Which lines of the entries contain the string "Firefox"? Copy each of them.

Data records:
<<<<

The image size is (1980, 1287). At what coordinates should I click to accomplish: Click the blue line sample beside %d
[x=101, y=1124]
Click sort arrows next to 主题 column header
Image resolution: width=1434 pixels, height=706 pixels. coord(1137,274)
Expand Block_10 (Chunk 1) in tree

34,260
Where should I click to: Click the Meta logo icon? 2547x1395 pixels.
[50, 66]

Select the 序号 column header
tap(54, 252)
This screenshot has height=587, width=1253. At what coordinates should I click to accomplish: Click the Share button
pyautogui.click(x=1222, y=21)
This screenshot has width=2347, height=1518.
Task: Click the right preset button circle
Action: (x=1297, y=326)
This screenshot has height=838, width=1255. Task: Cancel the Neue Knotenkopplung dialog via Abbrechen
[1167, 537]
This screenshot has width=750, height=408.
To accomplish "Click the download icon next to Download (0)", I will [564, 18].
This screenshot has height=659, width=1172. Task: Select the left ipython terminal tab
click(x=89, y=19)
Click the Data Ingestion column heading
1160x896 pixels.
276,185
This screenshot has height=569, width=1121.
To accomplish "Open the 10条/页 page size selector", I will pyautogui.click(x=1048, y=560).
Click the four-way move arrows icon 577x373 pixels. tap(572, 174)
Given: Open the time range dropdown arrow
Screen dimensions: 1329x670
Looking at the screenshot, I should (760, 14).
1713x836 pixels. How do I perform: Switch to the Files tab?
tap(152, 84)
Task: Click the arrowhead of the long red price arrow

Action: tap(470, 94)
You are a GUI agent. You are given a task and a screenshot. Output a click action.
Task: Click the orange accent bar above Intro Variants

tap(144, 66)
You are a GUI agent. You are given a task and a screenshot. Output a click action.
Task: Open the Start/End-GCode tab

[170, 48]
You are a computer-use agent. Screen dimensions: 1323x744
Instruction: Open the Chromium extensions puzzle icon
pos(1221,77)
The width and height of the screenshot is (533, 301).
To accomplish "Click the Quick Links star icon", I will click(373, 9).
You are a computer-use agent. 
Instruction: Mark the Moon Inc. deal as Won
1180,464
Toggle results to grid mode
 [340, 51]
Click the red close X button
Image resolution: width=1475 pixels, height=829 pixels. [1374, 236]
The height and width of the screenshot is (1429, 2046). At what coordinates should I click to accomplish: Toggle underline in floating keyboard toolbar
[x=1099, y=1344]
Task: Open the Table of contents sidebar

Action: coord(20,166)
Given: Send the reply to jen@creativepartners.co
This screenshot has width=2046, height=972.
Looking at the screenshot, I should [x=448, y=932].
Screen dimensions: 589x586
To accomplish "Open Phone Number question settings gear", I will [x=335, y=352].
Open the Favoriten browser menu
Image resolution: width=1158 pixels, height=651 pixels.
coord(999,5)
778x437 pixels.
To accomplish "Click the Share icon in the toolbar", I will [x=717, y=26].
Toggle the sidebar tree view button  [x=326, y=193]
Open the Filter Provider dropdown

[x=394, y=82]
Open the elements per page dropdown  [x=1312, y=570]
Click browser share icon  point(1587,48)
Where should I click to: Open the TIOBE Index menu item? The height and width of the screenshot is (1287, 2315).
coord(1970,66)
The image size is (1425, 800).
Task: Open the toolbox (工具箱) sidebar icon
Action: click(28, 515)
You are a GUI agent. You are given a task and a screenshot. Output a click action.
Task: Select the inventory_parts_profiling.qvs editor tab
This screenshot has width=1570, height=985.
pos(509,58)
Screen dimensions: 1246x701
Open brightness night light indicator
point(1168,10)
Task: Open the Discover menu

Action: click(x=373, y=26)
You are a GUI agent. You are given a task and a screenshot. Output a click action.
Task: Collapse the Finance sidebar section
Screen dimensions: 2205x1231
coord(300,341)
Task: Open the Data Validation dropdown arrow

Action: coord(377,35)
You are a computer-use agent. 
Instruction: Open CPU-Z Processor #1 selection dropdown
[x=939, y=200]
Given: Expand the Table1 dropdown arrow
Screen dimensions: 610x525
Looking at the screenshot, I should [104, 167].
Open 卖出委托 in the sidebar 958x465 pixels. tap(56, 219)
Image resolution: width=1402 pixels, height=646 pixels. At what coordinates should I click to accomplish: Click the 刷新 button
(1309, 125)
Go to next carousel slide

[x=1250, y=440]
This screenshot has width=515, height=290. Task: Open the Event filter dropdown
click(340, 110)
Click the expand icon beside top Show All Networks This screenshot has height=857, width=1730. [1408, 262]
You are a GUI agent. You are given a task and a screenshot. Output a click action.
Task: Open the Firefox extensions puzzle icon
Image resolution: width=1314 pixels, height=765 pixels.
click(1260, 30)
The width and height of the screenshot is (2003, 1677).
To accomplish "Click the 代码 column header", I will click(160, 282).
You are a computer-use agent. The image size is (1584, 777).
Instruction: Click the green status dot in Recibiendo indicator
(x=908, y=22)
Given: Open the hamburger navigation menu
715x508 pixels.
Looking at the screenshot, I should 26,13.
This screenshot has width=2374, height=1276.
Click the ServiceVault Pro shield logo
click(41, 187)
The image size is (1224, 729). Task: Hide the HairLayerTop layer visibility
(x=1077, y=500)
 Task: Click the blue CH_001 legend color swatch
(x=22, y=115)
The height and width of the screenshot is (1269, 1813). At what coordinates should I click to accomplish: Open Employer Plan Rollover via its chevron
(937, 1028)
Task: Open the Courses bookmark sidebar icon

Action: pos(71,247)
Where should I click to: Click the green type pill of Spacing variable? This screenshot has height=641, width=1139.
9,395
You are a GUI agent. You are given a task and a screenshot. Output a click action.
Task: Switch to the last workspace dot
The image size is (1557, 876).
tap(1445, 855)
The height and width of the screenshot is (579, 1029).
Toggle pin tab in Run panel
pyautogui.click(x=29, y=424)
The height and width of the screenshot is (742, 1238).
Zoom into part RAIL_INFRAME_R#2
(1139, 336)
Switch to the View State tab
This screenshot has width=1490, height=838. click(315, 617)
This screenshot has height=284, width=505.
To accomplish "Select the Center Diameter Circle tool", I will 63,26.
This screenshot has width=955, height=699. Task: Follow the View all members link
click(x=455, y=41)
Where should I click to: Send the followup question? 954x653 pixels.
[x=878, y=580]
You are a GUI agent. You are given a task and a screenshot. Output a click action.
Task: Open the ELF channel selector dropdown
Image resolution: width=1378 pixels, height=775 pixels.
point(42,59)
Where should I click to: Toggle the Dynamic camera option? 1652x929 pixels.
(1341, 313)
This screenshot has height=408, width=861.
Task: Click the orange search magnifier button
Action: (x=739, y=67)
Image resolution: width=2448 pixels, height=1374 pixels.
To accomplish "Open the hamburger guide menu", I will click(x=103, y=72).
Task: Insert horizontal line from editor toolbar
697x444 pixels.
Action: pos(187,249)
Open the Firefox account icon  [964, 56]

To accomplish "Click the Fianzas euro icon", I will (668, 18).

>>>>

# [Finished exercise]
Task: Open the Firefox extensions puzzle icon
Open the Firefox account icon  [964, 56]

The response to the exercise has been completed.